### [Do this]
Pull out each line of the material below that contains the word "next".

### [Dataset rows]
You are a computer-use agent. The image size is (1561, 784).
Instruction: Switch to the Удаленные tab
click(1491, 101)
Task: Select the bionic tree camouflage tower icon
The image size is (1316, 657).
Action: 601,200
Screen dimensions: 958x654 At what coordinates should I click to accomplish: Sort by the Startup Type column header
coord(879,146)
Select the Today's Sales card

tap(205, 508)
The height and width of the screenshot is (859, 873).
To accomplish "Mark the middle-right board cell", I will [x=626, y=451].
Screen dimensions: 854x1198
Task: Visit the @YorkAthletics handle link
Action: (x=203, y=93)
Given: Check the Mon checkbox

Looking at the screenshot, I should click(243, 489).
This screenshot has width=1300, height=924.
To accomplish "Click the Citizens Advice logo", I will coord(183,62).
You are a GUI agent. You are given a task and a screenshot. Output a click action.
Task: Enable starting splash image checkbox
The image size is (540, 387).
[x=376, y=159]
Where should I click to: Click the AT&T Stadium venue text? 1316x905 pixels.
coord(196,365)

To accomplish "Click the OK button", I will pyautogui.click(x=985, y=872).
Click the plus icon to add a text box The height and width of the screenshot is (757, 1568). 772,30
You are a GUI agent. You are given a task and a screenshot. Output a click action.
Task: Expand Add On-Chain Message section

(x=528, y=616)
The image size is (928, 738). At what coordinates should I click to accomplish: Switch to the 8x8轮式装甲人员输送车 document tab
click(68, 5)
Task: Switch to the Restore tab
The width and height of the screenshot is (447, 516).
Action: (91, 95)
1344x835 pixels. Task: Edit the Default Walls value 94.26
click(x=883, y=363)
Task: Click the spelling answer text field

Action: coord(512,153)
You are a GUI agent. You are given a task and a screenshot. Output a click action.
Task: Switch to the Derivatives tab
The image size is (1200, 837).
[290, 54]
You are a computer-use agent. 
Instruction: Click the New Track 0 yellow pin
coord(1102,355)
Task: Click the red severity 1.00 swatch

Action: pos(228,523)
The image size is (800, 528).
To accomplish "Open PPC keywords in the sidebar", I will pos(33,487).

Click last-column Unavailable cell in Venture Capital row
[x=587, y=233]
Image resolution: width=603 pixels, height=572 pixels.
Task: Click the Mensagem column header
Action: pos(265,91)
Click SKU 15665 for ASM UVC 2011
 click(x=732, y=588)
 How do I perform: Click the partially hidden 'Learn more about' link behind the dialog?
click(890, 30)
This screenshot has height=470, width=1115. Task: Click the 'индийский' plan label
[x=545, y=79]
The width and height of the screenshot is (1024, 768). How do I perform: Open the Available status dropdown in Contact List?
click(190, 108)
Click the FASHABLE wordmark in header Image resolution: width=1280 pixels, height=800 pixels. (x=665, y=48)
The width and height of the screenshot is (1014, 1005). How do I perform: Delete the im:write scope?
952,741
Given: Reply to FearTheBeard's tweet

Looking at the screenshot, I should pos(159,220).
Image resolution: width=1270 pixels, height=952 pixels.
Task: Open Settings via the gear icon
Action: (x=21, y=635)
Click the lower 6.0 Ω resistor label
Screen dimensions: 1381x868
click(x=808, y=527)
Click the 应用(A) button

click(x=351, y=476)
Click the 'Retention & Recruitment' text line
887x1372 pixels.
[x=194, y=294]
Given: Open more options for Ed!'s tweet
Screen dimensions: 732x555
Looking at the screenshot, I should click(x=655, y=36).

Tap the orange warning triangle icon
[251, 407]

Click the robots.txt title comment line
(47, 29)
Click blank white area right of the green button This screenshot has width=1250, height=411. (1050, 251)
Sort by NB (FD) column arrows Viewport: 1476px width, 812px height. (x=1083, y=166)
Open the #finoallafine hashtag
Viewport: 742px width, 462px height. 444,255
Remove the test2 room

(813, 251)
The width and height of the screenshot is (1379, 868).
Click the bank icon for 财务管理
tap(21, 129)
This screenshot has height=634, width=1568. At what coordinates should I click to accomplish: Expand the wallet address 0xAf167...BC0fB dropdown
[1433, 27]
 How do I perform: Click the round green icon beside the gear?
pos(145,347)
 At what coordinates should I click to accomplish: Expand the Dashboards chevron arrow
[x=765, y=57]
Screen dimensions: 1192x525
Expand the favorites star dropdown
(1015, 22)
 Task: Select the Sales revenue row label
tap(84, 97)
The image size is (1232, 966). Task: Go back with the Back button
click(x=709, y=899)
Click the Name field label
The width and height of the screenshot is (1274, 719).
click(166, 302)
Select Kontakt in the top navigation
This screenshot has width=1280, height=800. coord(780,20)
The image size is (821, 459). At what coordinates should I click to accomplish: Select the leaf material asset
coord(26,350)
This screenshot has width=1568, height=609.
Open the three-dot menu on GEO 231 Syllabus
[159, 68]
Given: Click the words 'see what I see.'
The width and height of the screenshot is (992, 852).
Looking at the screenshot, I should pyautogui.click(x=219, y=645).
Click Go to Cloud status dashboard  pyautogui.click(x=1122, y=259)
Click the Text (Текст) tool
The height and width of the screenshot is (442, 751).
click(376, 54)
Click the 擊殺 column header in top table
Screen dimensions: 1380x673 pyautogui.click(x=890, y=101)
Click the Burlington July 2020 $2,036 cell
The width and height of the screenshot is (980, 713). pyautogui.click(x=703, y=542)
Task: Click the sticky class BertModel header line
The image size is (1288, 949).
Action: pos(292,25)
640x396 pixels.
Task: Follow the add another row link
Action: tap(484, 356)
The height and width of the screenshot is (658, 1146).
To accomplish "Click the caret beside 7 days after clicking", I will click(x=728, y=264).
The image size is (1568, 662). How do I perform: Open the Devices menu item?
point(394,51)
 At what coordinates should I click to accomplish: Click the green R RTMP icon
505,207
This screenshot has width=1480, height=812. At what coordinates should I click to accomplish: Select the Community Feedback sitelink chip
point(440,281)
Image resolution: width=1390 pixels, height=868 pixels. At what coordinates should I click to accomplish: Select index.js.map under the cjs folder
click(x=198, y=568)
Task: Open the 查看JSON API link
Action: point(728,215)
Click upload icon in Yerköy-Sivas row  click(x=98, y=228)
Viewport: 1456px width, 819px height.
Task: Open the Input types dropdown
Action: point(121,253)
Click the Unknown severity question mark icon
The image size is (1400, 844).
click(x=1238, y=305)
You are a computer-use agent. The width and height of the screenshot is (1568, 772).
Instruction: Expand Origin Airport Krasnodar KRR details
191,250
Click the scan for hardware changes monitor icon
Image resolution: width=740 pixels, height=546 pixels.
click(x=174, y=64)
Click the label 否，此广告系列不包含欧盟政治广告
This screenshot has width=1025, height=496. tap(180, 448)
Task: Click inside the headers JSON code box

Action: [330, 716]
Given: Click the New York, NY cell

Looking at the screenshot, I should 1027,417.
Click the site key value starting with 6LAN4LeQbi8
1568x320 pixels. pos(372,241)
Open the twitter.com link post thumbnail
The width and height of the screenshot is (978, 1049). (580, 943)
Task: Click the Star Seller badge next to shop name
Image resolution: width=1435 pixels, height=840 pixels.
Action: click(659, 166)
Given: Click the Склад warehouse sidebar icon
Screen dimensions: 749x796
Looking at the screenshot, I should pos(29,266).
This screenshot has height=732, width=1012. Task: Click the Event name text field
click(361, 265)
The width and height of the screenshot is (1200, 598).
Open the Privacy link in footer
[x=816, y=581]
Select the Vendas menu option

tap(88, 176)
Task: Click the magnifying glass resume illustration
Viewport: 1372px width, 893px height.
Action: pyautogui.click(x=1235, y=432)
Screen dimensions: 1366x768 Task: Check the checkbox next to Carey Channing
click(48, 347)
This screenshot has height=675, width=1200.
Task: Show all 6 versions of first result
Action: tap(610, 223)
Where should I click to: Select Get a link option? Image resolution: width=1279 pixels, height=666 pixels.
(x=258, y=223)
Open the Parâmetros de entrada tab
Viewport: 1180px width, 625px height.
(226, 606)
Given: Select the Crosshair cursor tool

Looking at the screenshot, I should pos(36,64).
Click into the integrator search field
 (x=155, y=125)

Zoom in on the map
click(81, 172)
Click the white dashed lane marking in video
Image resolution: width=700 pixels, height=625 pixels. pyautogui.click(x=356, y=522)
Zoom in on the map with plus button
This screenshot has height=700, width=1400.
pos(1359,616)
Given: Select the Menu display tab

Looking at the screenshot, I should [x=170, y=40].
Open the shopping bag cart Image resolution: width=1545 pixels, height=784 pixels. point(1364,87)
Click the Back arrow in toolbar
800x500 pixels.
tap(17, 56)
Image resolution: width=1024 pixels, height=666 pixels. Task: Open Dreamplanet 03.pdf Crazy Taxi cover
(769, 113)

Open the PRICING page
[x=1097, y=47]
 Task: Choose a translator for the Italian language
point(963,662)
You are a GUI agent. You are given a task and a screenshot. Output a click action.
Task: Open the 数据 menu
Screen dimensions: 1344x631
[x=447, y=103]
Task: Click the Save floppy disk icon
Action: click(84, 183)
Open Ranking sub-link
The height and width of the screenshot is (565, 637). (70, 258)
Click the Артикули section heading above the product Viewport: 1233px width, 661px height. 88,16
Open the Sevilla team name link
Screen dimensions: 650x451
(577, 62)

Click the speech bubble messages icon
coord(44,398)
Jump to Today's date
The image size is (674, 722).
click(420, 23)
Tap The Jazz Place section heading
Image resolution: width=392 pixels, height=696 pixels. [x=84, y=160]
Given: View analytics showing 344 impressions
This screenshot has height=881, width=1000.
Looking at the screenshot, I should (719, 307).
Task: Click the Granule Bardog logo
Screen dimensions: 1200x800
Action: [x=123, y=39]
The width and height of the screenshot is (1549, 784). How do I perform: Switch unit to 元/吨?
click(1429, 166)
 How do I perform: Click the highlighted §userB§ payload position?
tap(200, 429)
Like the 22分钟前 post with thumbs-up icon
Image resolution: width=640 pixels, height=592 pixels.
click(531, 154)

### [Worked solution]
Task: Click the Star Seller badge next to shop name
Screen dimensions: 1366x768 Task: Check the checkbox next to Carey Channing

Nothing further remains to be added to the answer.